▸ **INFORMATION SHOWN**:
══════════

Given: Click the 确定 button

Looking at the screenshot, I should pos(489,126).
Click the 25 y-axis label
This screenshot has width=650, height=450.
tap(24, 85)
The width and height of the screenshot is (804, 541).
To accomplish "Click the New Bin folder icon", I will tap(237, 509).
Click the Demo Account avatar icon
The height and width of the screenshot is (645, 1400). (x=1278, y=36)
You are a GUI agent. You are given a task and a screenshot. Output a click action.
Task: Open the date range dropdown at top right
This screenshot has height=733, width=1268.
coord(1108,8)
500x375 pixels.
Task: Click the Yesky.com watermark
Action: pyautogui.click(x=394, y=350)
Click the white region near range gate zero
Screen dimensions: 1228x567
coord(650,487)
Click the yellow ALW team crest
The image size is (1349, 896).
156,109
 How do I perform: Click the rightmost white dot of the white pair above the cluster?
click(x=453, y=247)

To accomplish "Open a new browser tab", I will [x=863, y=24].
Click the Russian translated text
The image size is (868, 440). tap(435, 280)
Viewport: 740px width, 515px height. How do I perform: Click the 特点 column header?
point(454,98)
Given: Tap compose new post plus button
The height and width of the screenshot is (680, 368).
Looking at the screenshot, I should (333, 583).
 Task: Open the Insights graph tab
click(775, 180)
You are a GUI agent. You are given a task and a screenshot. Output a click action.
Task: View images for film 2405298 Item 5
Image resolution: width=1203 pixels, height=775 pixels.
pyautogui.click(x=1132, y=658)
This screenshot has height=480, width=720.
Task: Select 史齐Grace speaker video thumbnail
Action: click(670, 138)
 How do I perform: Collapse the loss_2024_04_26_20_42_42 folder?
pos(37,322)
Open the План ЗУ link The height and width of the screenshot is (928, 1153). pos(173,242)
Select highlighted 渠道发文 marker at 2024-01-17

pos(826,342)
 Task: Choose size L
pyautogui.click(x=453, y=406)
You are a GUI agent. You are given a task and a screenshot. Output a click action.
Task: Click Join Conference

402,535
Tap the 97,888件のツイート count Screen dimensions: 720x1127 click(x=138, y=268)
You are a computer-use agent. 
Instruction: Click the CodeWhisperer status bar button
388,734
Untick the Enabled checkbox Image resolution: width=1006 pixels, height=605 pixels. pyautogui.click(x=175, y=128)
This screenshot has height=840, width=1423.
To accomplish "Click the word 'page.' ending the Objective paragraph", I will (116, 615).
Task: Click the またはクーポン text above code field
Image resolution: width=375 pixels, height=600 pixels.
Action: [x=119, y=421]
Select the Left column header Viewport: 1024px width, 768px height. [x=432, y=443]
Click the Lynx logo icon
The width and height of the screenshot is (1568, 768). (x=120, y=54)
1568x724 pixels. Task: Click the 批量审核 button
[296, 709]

══════════

▸ **PROBLEM**: Filter the listing above for the string "will" and copy every matching line.

▸ **ANSWER FOR THIS EXERCISE**:
To accomplish "Click the New Bin folder icon", I will tap(237, 509).
To accomplish "Open a new browser tab", I will [x=863, y=24].
To accomplish "Click the word 'page.' ending the Objective paragraph", I will (116, 615).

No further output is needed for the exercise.